I've decided to revive this tradition, both to feature more works and, admittedly, to give myself a little recharge time after reintroducing myself to writing articles and doing interviews. This also opens up just a bit more space for acceptances, which I'm mindful of as we're reopening for prose submissions 15 June. More on that in a minute.

So what's in this issue? Is there a theme?

If you've looked at the cover you'll probably know that, whilst there isn't an article or interview tying things together, we're featuring a plethora of works that reminded us, in some fashion or other, of "classic" science fiction, but with today's sensibilities. Which, when I first was thinking of "classic," seemed an easy thing to define ... I mean, spaceships and aliens and invasions of Earth and funky futures, right?

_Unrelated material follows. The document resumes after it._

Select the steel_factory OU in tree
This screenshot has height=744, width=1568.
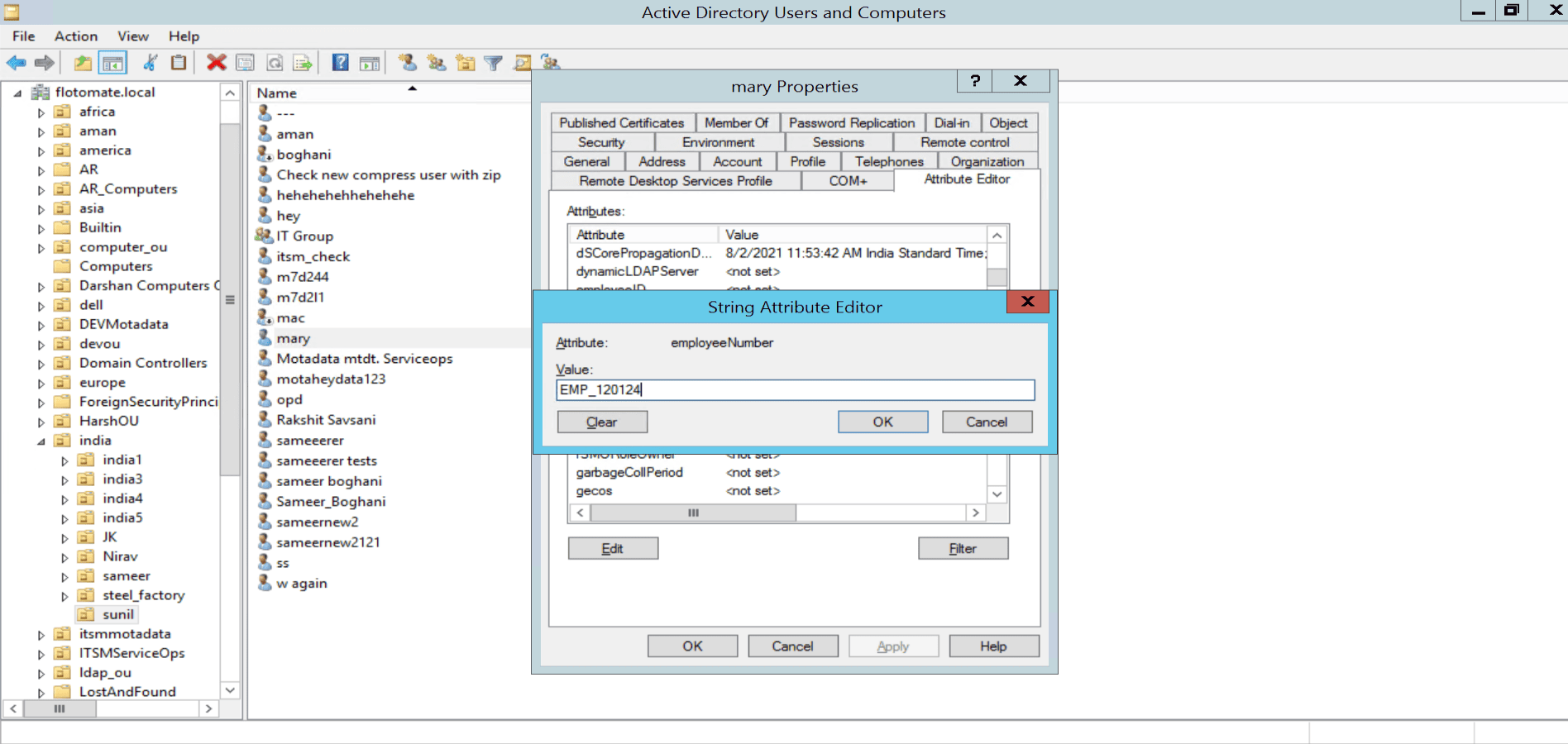(143, 595)
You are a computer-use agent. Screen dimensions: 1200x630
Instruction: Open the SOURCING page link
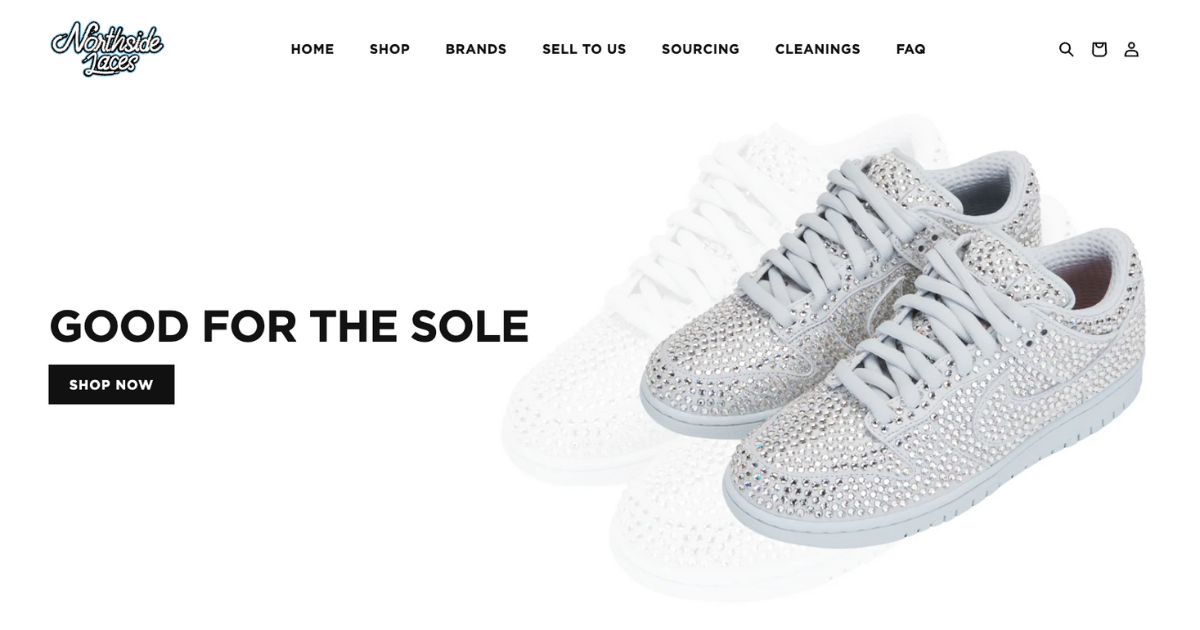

But then, that really still covers much of science fiction generally. So what specifically made "classic" science fiction classic?

I guess by "classic" I mean very roughly the Golden Age of scifi, that time when the stories were more about the science and less about the people that used it, but that feels both a little unfair (I mean, those stories did in fact have characters) and a little restrictive, as I don't mean only those works published prior to, say, 1959. I guess my idea of classic scifi is based on a very generalized idea of how the stories progressed. It's sort of like how I felt about Star Wars and Star Trek when I was a child. (Oh yes, I'm going there ... but mind you, I like both, with reservations.)

The first Star Wars felt to me an epic adventure film; it was full of action and stuff happening, but not deep into character development. Luke Skywalker follows the prototypical Hero's Journey, from zero to hero, and most of the people he encounters are merely bit players in this: the wise old man, the princess, the rogue, etc. It wasn't deeply political, it wasn't deep into character development. (Now, later Star Wars films--with some glaring exceptions--are much more than this; I'm talking from the perspective of 1977, when there was just the one.)

Star Trek, on the other hand, seemed like it was as much about the various characters as anything else. Even characters not in the "top three" could be developed; Sulu, Uhura, Chekov, and others all had at least some episodes that developed their characters. And the show delved into political and philosophical issues as well—albeit sometimes ridiculously ("Yangs" and "Coms," anyone?).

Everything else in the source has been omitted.